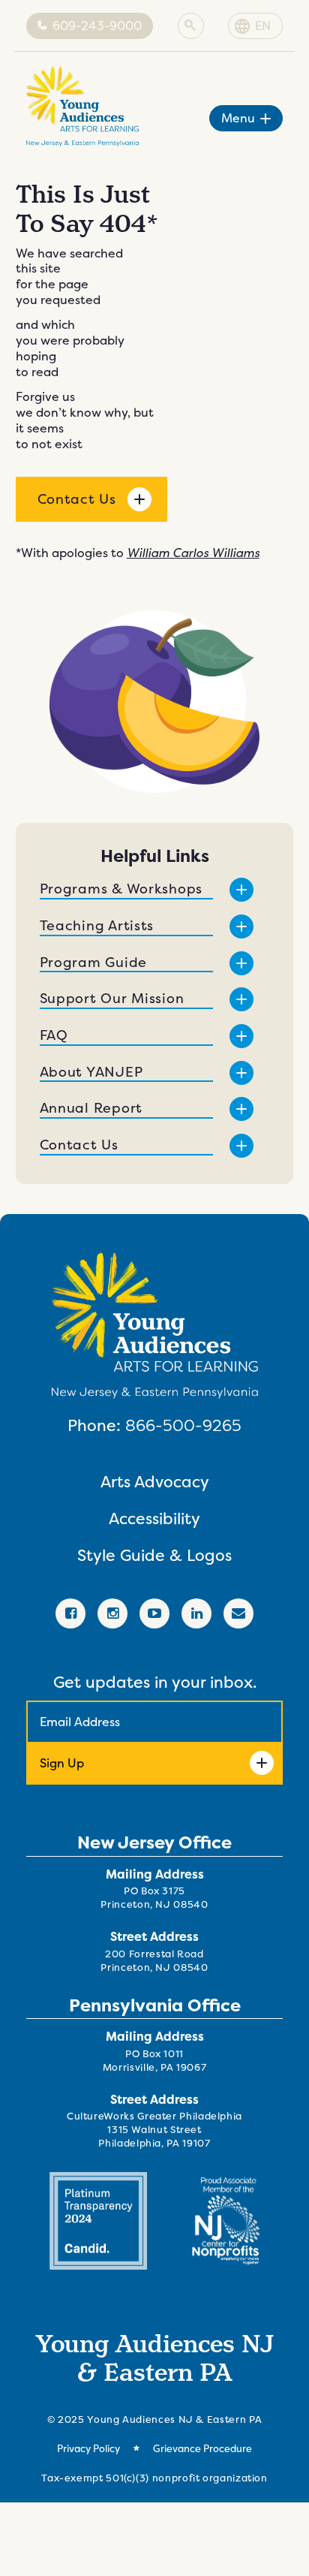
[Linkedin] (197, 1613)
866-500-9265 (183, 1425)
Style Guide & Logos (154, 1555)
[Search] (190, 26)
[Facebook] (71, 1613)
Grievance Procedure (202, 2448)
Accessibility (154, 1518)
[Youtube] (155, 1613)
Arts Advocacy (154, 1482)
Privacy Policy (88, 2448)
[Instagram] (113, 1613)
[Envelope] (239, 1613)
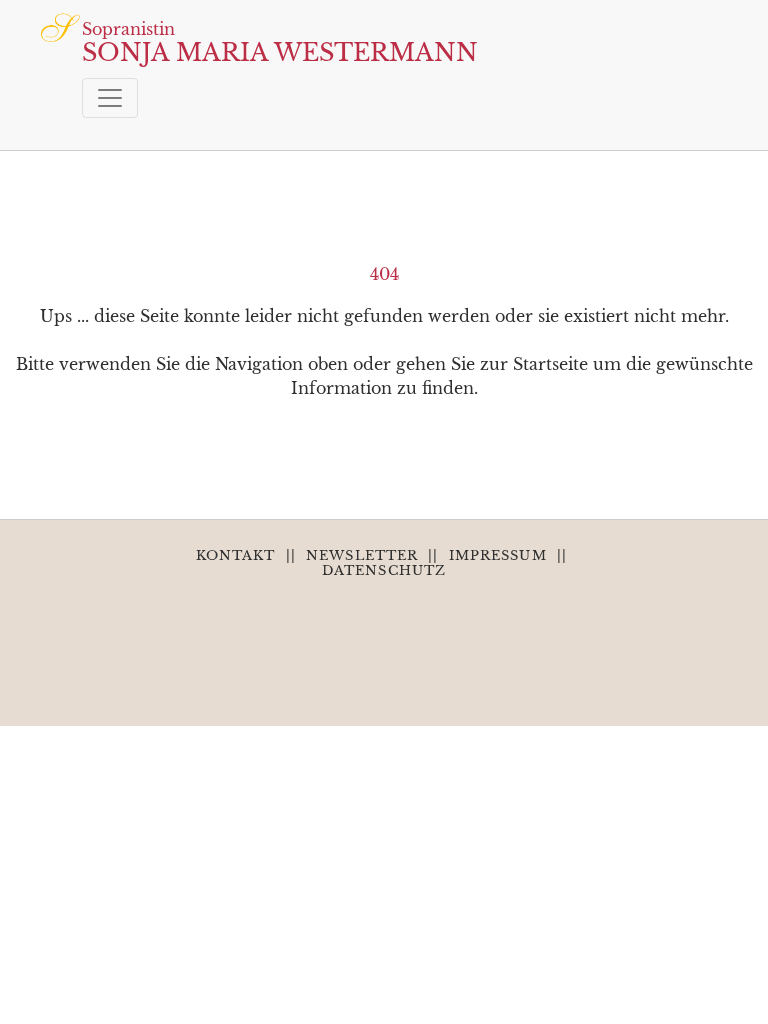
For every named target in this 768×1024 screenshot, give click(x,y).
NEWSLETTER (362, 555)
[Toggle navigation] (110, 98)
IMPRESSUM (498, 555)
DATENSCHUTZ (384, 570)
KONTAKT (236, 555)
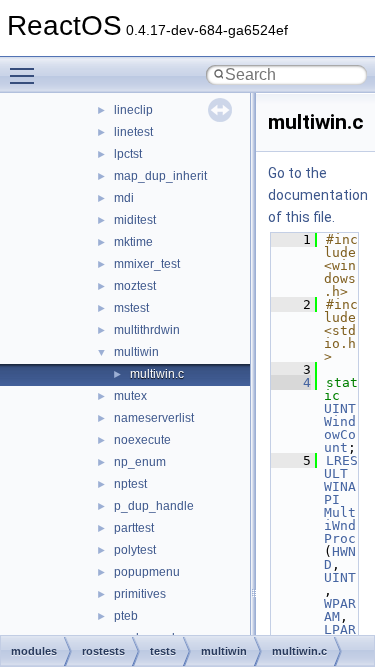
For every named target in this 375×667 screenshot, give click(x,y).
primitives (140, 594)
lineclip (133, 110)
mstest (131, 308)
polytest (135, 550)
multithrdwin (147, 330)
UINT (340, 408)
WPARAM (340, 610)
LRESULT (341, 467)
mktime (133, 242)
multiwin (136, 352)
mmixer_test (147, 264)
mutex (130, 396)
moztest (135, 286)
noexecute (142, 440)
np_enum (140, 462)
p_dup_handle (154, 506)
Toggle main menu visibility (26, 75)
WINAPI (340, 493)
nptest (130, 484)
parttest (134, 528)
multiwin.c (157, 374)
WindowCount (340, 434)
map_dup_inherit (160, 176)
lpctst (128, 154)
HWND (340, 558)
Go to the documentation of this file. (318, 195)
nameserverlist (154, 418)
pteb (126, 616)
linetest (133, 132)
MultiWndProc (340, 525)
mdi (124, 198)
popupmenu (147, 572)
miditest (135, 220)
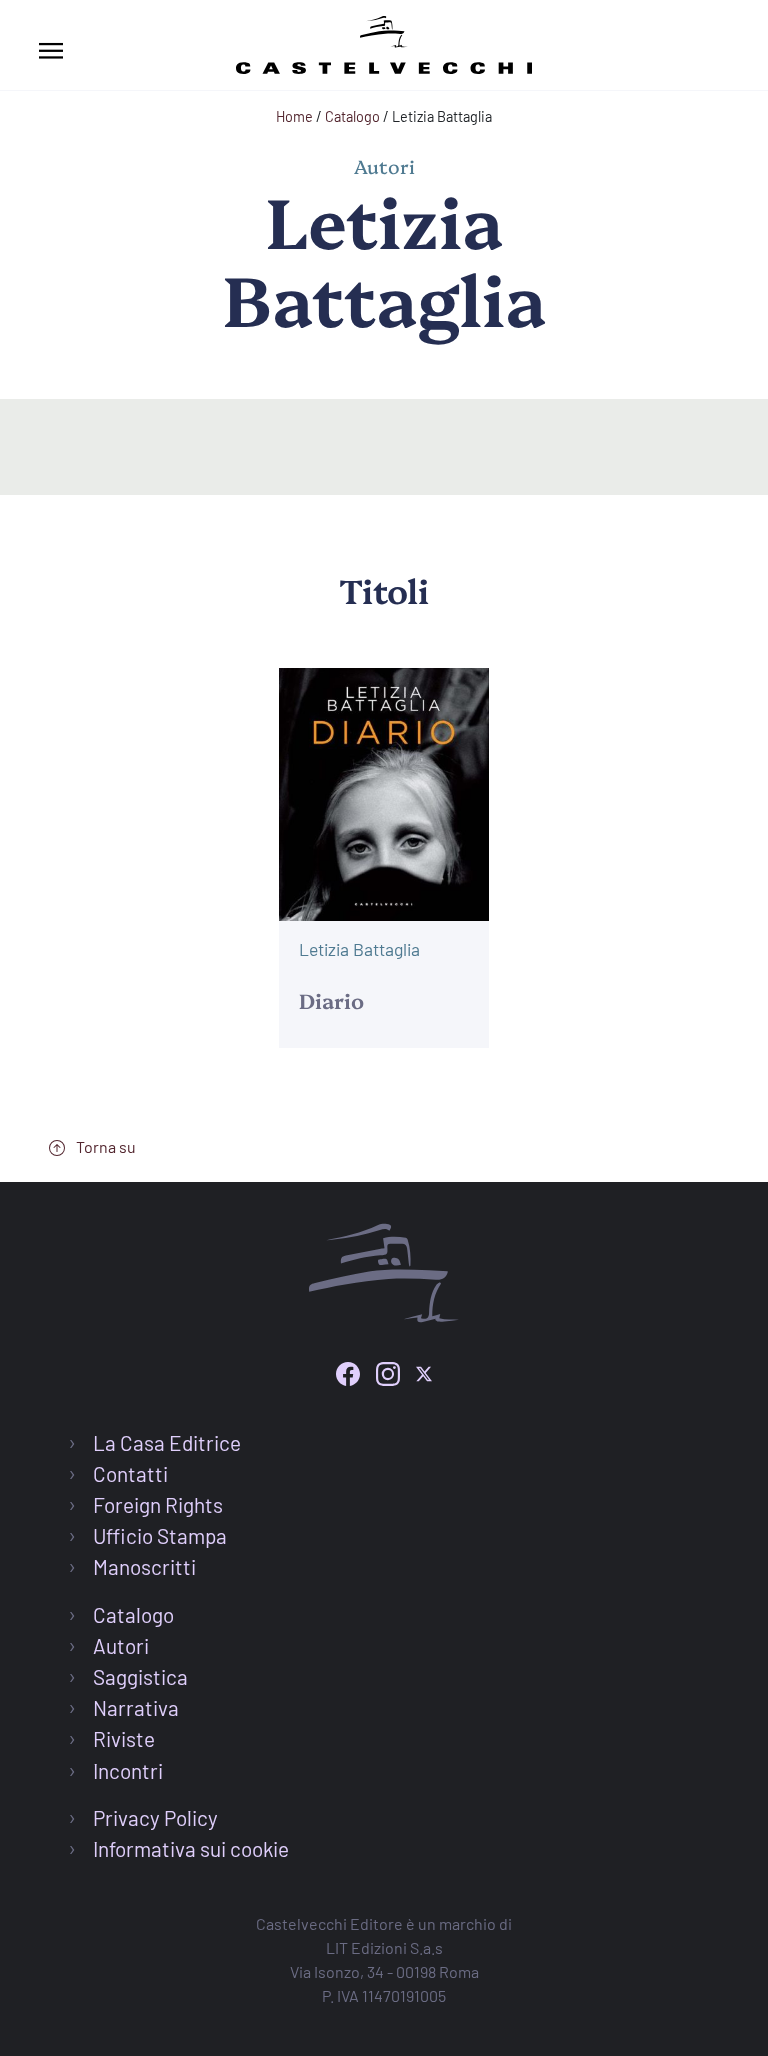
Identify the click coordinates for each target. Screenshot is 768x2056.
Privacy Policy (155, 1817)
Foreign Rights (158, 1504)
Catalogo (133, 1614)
---------------
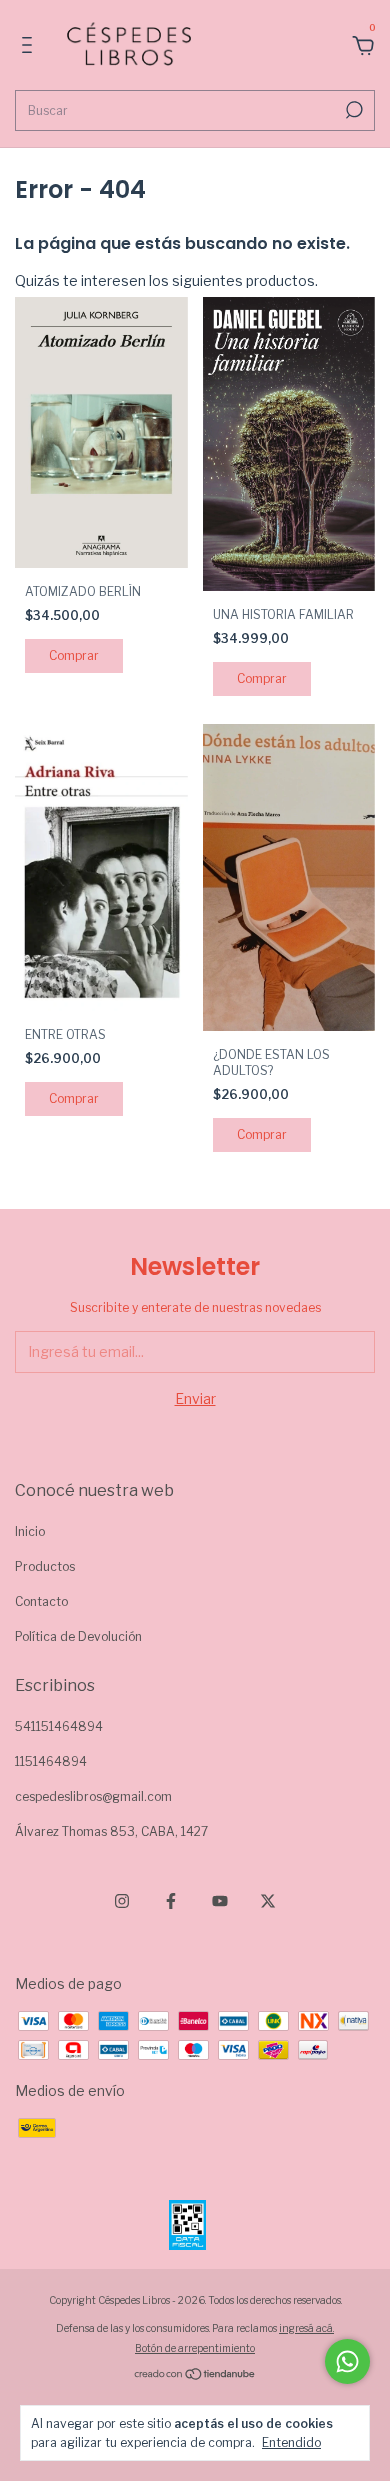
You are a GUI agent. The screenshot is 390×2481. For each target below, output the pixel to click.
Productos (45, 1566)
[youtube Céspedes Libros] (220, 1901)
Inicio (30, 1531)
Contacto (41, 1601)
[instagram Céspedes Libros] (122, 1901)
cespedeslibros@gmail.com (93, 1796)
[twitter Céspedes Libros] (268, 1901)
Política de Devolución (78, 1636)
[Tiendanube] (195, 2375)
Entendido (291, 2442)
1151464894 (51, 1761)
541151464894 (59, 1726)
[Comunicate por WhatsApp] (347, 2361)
---------------
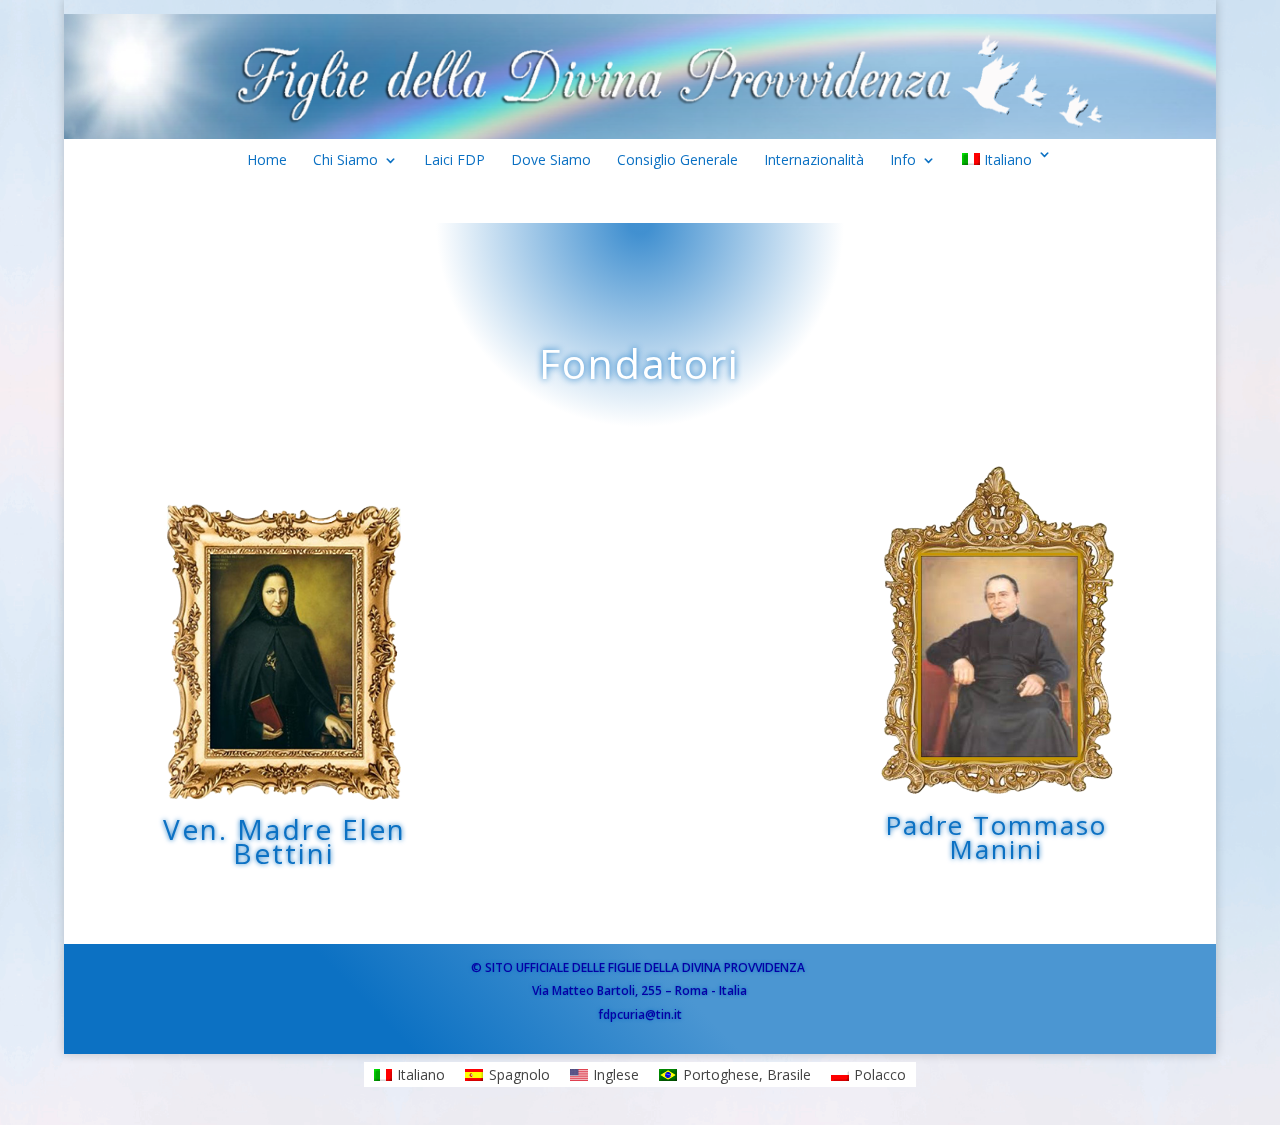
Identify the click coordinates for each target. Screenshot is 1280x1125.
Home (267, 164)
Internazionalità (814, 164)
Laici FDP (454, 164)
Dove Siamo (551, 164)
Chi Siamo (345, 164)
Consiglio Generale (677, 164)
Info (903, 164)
---------------
- [Instructions for the task] The copy should hold exactly the lines above from the one with "IMPRESSUM (498, 555)" through the one with "Go to the documentation", both ends counted, and no pictures at all.

- [Output for this task]
IMPRESSUM (498, 555)
DATENSCHUTZ (384, 570)
KONTAKT (236, 555)
For every named target in this 375×667 screenshot, give click(x,y).
primitives (140, 594)
lineclip (133, 110)
mstest (131, 308)
polytest (135, 550)
multithrdwin (147, 330)
UINT (340, 408)
WPARAM (340, 610)
LRESULT (341, 467)
mktime (133, 242)
multiwin (136, 352)
mmixer_test (147, 264)
mutex (130, 396)
moztest (135, 286)
noexecute (142, 440)
np_enum (140, 462)
p_dup_handle (154, 506)
Toggle main menu visibility (26, 75)
WINAPI (340, 493)
nptest (130, 484)
parttest (134, 528)
multiwin.c (157, 374)
WindowCount (340, 434)
map_dup_inherit (160, 176)
lpctst (128, 154)
HWND (340, 558)
Go to the documentation of this file. (318, 195)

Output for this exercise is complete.